しかし、グループの四人がクラスの中で飛び抜けた実力を持っているのだということは、その流れるような動作からしていちごにもすぐに理解できた。黄金色に焼けたクレープが次々とフライパンの横に積み重なってゆく。いちごはふと我に返って激しい緊張に襲われながら、慣れない手つきでフライパンに火をつけた。
「東堂樹、ミルクレープ完成しました」
「樫野真、同じく」
二人がミルクレープを仕上げたのはほぼ同時だった。クラス内ではダントツのスピードで、しかも見たところ出来も格別だ。
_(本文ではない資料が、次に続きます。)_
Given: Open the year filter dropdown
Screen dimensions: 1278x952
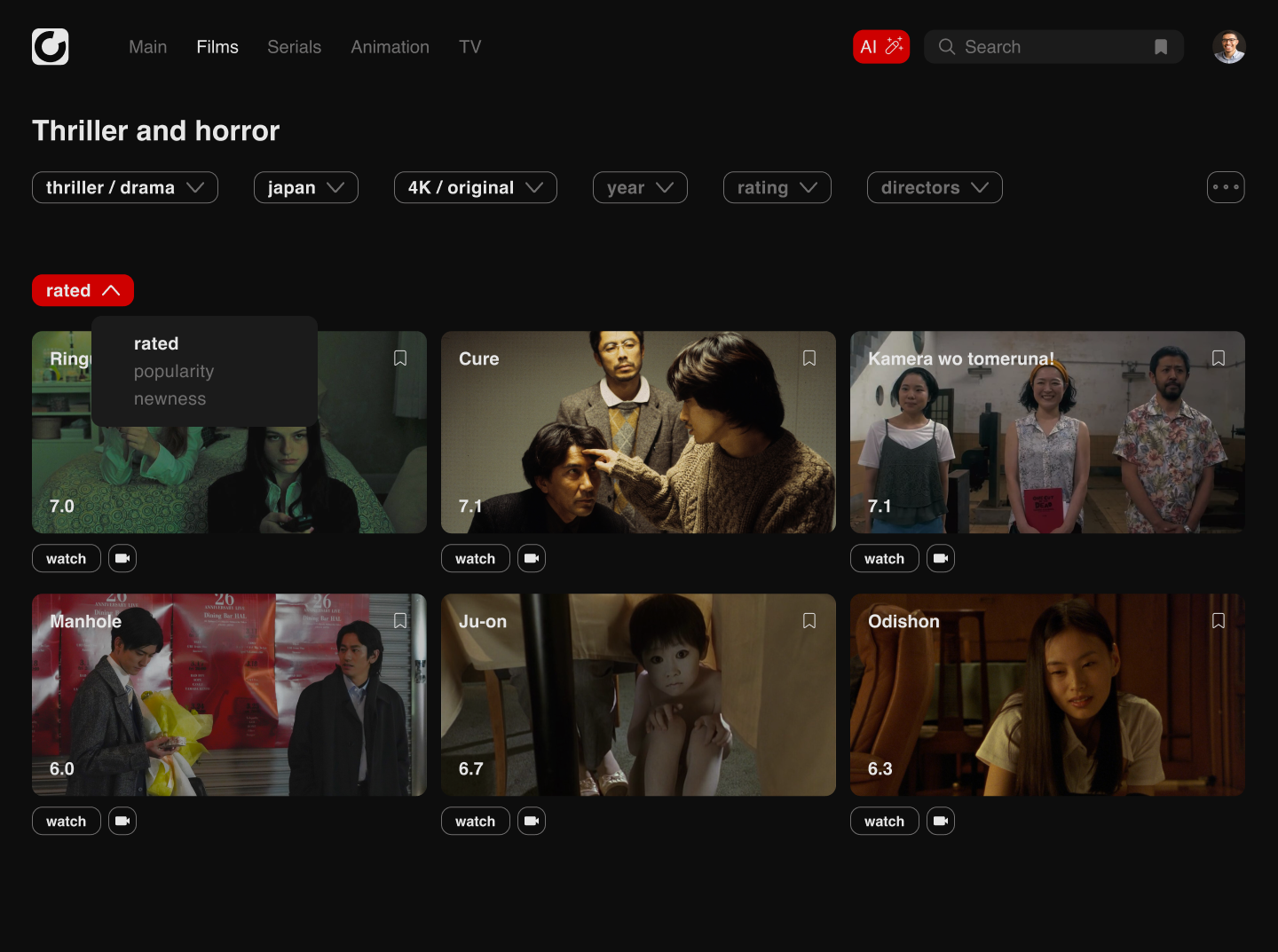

先生がやってきてフォークを入れている間にも、二人は互いの作品にどうにか難癖をつけようとじっと皿の上をみやっていた。二人が毎度競うようにしていることを飴屋先生も気づいていたが、切磋琢磨することは悪いことではない、と極めて爽やかな闘争心としてとらえることにしていた。
「ええ。二人とも、形、味共に申し分無いわね。すぐにでもお店に出せるわ」
「でもそっちはクリームを若干使い切れてないじゃない」
「そっちはクレープを一枚余分に焼いてるけどな」
先生と同じく皿の上に不満を見つけられなかった両者は調理台を見て言い放つ。フンと鼻を鳴らして悔しそうに自分の材料を見つめる二人をよそに、花房と安堂も完成させて合格をもらった。残るはいちごだが、既に手を止めているのに台をみてうつむいたまま動かない。
「天野さんはできた?」
「一応・・・」
先生に声をかけられ、いちごはおずおずと自分の皿を差し出した。
「あなた・・・ふざけてるの?」
皿の上を見た飴屋先生の顔がこれまで見たことがないほど引きつっている。樹たちも皿の上を見た。そこには、真っ黒焦げの残骸が申し訳なさそうに鎮座しているではないか。
「す、すみません・・・」
いちごは気落ちしてうなだれていた。いくら緊張していたとはいえ、これはひどい。先生はやっとのことで平静を取り戻し、一応それにフォークを入れた後、口元を拭い、クリップボードに記入した。
「Aグループ、マイナス10点」
「えっ!?」
声を上げたのは樹と樫野だった。どういうことだと周りもどよめく。
「あ、あの・・・!あたし、ミルクレープ作ったことなくて・・・ていうか、あたし・・・」
いちごはエプロンを握りしめた。今や教室は沈黙に包まれている。声を絞り出すように言った。
「あたし、お菓子作り、ド素人なんです!!」
「ええっ!?」
教室中が新たな事件を確信した。アンリ・リュカスの推薦した少女がまったくの初心者だなんて。あまりの事態に時が止まる。先生さえも反応に困っている中、動き出したのは樫野だった。いちごの作った残骸に自分でフォークを入れたのだ。
「・・・確かに、ド素人の味だな」
先生に代わって、彼が矢面に立つ。
「天野、おまえ入学が決まってからここに入るまで10日はあったよな?」
「うん・・・」
「一年以上遅れてるんだから、練習しようとか思わなかったのか。ド素人って言えば同情されて手取り足取り教えてもらえると思ったのか」
「そんな・・・」
あまりの言い草にいちごは思わず反論したくなったが次の瞬間樫野が声を荒げた。
「甘えんな!」
いちごはその剣幕に思わず後ろに一歩下がった。
「俺たちはプロ目指してんだ!やる気がないならうちに帰れ!」
「・・・・」
いちごの味方をするものは誰もいなかった。再び沈黙が訪れ、俯いたいちごの足下に、涙が落ちた。